By the time Henri was well enough to resume his former activities it was
almost the first of May. The winter quiet was over with a vengeance, and
the Allies were hammering hard with their first tolerably full supply of
high-explosive shells.
Cheering reports came daily to the little house--, of rapidly augmenting
armies, of big guns on caterpillar trucks that were moving slowly up to
the Allied Front. Great Britain had at last learned her lesson, that
only shells of immense destructiveness were of any avail against the
German batteries. She was moving heaven and earth to get them, but the
supply was still inadequate. With the new shells experiments were being
made in barrage fire--costly experiments now and then; but the Allies
were apt in learning the ugly game of modern war.
Only on the Belgian Front was there small change. The shattered army
was being freshly outfitted. England was sending money and ammunition,
and on the sand dunes small bodies of fresh troops drilled and smiled
grimly and drilled again. But there were not, as in England and in
France, great bodies of young men to draw from. Too many had been
caught beyond the German wall of steel.
Yet a wave of renewed courage had come with the sun and the green
fields. And conditions had improved for the Belgians in other ways.
They were being paid, for one thing, with something like regularity.

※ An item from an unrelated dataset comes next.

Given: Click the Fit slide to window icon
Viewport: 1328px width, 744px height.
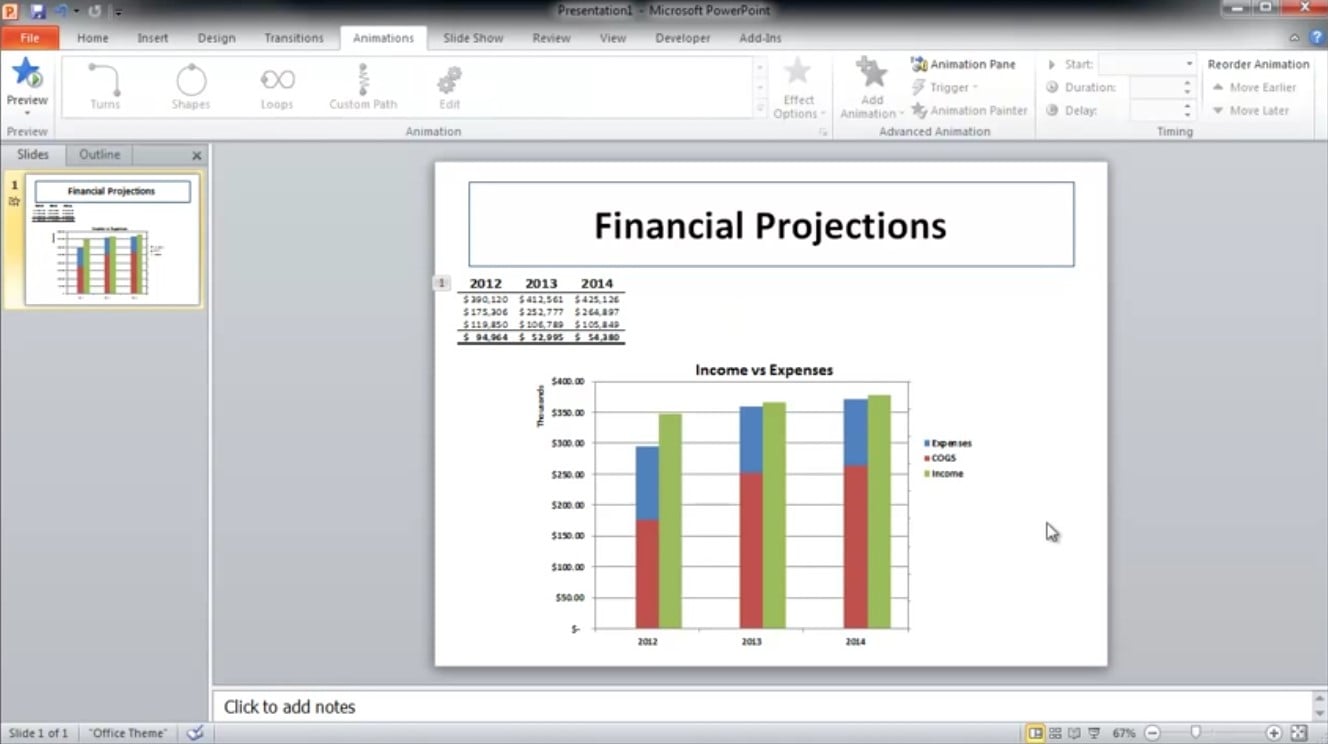Looking at the screenshot, I should pyautogui.click(x=1299, y=733).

Food was better and more plentiful. One day Henri appeared at the top
of the street and drove down triumphantly a small unclipped horse,
which trundled behind it a vertical boiler on wheels with fire box and
stovepipe.
"A portable kitchen!" he explained. "See, here for soup and here for
coffee. And more are coming."
"Very soon, Henri, they will not need me," Sara Lee said wistfully.
But he protested almost violently. He even put the question to the
horse, and blowing in his ear made him shake his head in the negative.
She was needed, indeed. To the great base hospital at La Panne went
more and more wounded men. But to the little house of mercy came the
small odds and ends in increasing numbers. Medical men were scarce, and
badly overworked. There was talk, for a time, of sending a surgeon to
the little house, but it came to nothing. La Panne was not far away,
and all the surgeons they could get there were not too many.
So the little house went on much as before. Henri had moved to the mill.
He was at work again, and one day, in the King's villa and quietly,
because of many reasons, Henri, a very white and erect Henri, received a
second medal, the highest for courage that could be given.